[Source material Boundary: Start]

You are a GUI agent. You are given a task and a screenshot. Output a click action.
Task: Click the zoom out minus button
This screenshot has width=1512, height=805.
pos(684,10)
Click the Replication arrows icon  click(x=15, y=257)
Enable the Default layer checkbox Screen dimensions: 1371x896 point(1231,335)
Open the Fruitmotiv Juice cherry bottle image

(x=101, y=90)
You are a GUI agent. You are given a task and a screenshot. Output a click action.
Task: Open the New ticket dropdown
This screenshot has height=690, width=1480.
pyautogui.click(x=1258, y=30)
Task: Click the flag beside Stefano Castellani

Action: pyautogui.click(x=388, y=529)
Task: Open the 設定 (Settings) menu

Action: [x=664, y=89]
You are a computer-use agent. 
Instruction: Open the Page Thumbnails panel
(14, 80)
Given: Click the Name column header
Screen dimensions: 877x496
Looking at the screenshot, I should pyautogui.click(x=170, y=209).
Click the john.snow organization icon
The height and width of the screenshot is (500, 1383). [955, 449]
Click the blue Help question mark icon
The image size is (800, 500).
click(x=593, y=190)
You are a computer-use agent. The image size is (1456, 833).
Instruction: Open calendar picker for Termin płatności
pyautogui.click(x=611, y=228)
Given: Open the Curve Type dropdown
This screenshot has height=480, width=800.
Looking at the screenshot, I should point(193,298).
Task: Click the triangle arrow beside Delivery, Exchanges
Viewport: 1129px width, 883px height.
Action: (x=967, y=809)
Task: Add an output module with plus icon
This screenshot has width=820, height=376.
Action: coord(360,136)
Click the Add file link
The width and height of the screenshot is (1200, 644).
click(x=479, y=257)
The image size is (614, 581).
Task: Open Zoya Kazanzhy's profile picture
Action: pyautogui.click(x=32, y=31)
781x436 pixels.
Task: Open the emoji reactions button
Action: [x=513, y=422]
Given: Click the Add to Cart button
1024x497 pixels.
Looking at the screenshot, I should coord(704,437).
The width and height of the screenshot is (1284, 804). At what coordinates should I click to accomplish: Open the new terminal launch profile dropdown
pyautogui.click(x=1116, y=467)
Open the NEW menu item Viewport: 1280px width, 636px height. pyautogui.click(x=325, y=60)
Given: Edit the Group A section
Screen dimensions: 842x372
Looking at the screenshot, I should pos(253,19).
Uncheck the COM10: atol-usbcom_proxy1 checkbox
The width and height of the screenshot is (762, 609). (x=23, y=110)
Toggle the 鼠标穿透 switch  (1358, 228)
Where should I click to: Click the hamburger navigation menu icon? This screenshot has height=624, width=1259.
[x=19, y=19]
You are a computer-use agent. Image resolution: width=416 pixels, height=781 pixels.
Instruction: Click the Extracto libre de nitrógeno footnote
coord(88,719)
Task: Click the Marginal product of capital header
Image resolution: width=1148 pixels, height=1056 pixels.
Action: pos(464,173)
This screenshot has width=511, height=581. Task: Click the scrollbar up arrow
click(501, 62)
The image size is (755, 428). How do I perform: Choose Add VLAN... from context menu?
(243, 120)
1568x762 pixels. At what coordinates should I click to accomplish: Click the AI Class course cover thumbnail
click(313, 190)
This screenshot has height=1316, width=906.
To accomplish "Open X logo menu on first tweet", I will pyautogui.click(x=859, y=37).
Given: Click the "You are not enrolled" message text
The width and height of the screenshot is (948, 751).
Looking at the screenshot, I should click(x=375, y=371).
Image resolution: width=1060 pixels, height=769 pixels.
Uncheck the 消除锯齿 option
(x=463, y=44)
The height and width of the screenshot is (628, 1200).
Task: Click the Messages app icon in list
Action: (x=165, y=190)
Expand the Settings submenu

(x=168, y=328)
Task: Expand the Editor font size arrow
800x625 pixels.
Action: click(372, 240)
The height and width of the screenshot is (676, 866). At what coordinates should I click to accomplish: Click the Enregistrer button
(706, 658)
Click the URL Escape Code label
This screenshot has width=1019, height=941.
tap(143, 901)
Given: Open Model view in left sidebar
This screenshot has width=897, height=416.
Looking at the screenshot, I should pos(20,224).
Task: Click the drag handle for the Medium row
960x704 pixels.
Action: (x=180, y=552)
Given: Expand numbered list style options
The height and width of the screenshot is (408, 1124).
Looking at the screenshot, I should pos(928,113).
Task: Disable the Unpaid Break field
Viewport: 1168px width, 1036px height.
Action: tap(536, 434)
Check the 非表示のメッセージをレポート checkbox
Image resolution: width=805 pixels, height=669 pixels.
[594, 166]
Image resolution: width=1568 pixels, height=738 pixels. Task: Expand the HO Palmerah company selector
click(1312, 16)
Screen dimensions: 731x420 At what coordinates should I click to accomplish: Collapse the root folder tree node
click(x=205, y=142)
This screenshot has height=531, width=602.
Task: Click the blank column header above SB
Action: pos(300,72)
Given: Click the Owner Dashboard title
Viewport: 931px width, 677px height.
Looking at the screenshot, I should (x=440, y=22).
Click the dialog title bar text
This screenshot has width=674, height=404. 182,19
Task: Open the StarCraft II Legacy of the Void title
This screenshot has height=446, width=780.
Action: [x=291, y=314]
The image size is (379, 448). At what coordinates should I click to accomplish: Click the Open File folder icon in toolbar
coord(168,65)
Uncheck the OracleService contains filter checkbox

[Source material Boundary: End]

Work to be completed - Give the exact lines, and only those, from the line containing "1024x497 pixels." through the line containing "Given: Edit the Group A section" in the entries above.

Exercise result -
1024x497 pixels.
Looking at the screenshot, I should coord(704,437).
The width and height of the screenshot is (1284, 804). At what coordinates should I click to accomplish: Open the new terminal launch profile dropdown
pyautogui.click(x=1116, y=467)
Open the NEW menu item Viewport: 1280px width, 636px height. pyautogui.click(x=325, y=60)
Given: Edit the Group A section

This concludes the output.